## POLECENIE
Wypisz wszystkie wiersze poniżej, w których występuje słowo „screenshot”. Wielkość liter ma znaczenie.

## WIERSZE DANYCH

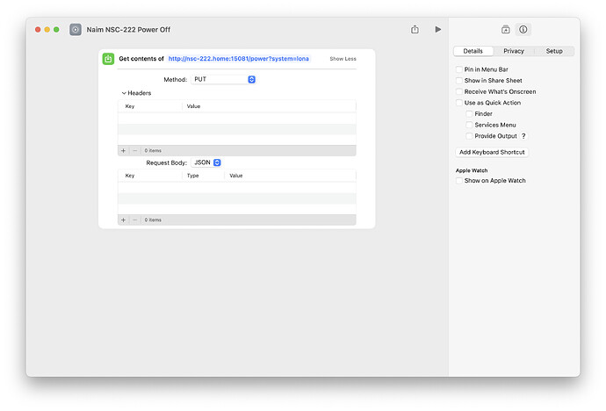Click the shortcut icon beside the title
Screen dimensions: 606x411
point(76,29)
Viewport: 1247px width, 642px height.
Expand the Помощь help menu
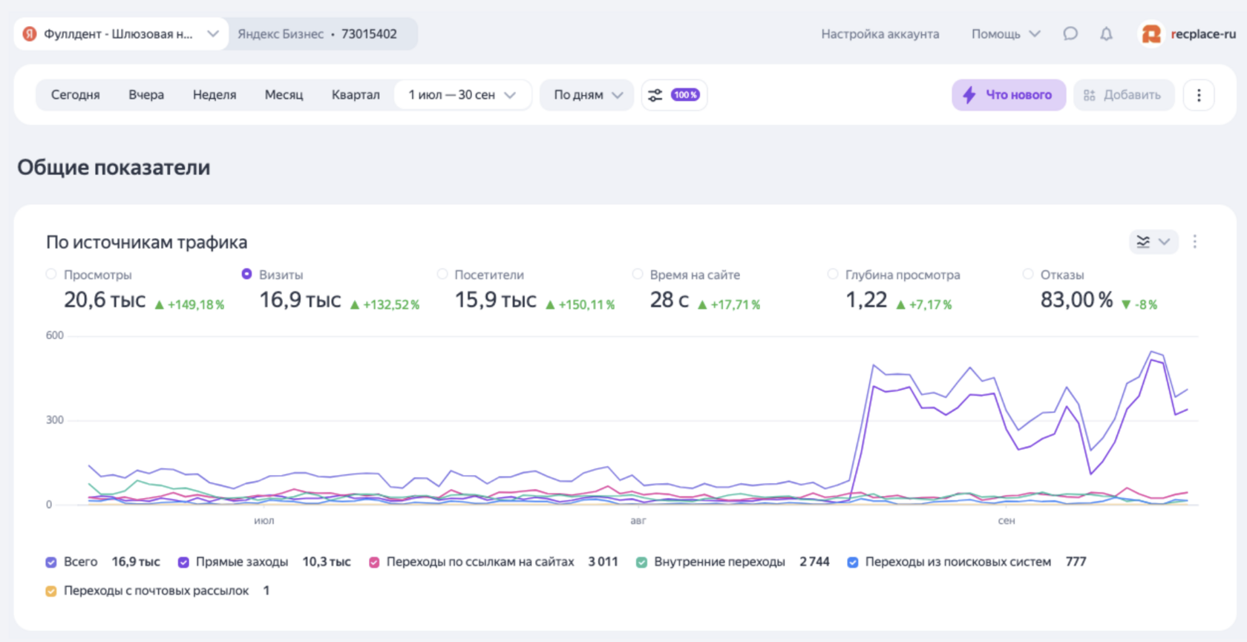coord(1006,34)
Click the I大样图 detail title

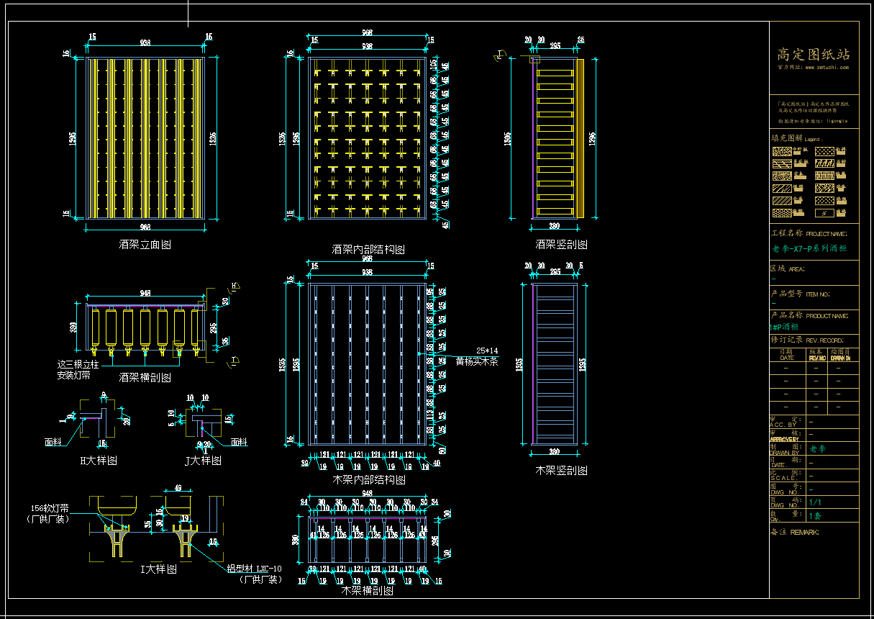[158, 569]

==

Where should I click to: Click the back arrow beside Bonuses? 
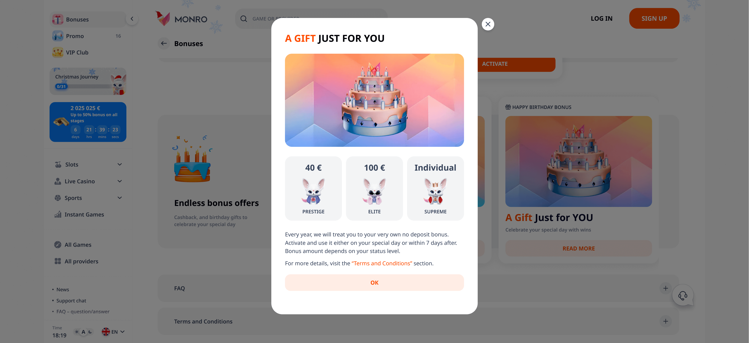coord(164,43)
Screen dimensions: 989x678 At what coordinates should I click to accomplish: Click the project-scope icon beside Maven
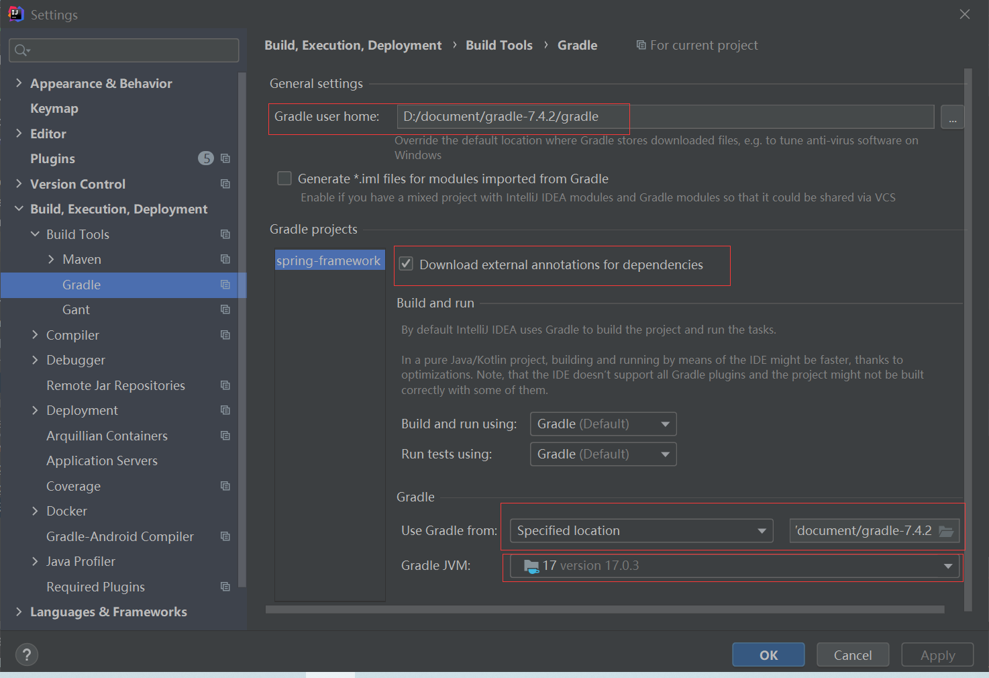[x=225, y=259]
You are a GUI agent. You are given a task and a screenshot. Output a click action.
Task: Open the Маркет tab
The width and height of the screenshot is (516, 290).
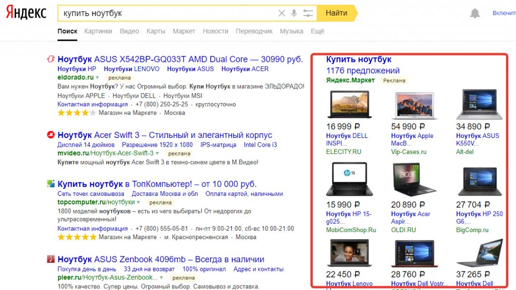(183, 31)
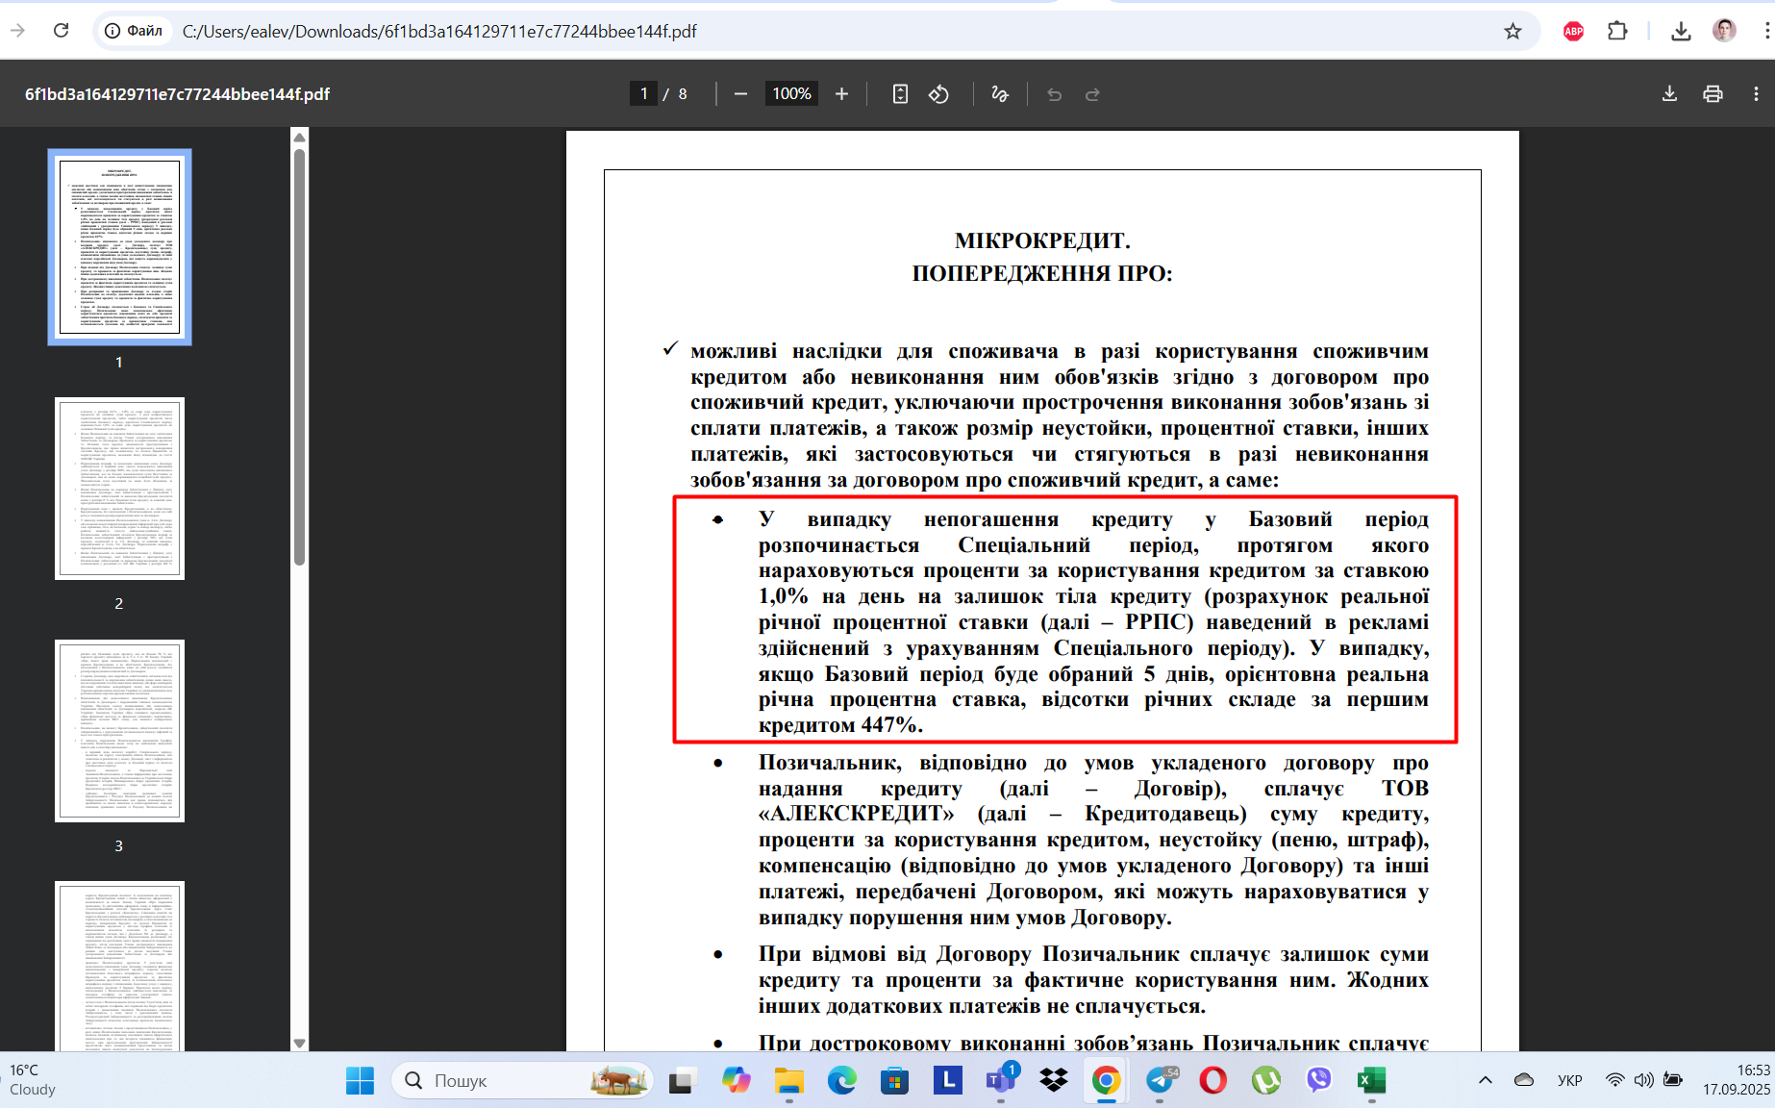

## ODPOWIEDŹ
You are a GUI agent. You are given a task and a screenshot. Output a click action.
The width and height of the screenshot is (516, 290).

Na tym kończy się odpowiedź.